Investigation of how antibody to the outer membrane porin D from Salmonella typhimurium binds and protects against infection

• Main Author: Dominguez Medina, Carmen Coral
• Published: University of Birmingham 2018
• Subjects: RC Internal medicine
• Online Access: https://ethos.bl.uk/OrderDetails.do?uin=uk.bl.ethos.768269

The induction of specific-antibody that targets the surface of a pathogen or its secreted components is the basis of immunological memory to natural infection and vaccination. This antibody, induced after natural infection or vaccination, saves millions of lives every year. The few vaccines against Gram-negative bacteria either target one antigen, the surface capsular polysaccharides, or are complex vaccines involving the whole organism or complex mixtures of multiple antigens.
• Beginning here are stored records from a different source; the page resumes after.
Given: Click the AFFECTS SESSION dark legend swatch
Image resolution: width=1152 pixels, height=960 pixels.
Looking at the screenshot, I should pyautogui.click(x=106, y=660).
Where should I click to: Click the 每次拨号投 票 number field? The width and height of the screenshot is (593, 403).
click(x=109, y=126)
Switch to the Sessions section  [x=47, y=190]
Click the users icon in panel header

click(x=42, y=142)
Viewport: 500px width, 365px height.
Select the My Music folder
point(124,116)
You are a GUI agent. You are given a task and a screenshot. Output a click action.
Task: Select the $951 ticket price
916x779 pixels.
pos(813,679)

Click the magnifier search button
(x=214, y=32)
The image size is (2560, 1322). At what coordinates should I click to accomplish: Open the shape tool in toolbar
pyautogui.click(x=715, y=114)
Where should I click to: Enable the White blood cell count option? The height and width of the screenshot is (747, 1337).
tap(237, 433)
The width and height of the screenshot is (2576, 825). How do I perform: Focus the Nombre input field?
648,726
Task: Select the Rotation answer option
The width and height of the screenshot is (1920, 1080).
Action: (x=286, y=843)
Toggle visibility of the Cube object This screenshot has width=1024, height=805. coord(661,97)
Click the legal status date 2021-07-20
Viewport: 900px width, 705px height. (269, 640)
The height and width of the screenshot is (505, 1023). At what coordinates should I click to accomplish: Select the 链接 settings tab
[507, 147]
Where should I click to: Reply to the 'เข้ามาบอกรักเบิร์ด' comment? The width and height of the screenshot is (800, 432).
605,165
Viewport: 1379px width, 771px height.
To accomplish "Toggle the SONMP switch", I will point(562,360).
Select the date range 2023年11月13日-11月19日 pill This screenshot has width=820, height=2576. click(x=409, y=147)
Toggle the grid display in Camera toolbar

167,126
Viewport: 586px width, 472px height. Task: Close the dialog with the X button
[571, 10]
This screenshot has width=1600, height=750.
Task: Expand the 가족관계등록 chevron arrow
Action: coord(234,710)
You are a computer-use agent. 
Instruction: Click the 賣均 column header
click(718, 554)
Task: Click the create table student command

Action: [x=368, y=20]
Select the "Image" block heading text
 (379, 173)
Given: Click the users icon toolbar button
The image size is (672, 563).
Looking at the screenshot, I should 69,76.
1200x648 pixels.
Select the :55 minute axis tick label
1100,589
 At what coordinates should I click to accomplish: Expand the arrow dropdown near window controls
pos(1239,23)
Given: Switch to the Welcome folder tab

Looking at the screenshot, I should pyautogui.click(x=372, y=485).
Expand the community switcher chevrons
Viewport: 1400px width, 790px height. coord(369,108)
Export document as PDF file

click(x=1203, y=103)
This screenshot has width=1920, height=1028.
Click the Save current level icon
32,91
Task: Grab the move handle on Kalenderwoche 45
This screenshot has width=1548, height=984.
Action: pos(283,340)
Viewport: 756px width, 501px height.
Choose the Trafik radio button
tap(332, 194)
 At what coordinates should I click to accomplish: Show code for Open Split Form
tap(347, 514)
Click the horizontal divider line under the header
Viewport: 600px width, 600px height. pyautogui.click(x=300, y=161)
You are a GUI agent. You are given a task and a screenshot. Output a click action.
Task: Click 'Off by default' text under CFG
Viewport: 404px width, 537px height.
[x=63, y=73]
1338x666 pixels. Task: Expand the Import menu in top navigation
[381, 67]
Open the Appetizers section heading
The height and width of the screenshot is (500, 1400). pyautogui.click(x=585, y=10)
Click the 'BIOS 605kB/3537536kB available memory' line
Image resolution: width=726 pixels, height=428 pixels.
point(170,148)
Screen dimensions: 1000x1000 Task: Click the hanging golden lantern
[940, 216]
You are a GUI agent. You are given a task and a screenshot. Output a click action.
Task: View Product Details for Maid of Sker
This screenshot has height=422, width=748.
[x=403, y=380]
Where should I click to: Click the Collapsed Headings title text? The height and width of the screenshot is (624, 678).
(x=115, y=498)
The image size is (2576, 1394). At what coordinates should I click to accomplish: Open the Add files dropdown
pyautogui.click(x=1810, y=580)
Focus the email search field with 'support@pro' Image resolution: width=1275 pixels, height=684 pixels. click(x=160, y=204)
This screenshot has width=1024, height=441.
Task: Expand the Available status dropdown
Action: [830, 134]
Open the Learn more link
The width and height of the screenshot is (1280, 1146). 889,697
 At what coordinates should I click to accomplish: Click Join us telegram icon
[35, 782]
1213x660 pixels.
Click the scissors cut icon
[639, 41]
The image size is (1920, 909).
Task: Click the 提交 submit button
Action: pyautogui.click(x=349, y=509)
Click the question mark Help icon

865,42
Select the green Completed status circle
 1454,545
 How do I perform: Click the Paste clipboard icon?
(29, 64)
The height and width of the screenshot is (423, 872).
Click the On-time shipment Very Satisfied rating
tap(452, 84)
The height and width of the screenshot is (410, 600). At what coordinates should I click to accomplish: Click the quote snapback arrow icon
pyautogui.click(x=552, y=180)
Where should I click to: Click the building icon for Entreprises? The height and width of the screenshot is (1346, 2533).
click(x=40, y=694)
In this project, we studied how antibody binds to the Salmonella outer membrane porin D (STm-OmpD) on the bacterial surface and why it is protective. Immunisation with STmOmpD provides serovar-specific protection because: 1) lgG can access a single epitope, which is under selective pressure; 2) lgG can access the bacterial surface in the "footprint" made by the OmpD trimer; and 3) Lipopolysaccharide (LPS) 0-antigen (0-Ag) influences the access of lgG to epitopes. Further, protection after immunisation with STm-OmpD is detectable by 4 hours after infection and requires GR1+ cells, IFNg, and Th1 responses for optimal protection, but not lgG2a/c. These data provide insights into how antibody to the Gramnegative bacterial surface can help protect against infection and will aid in the optimisation of subunit vaccines targeting Salmonella.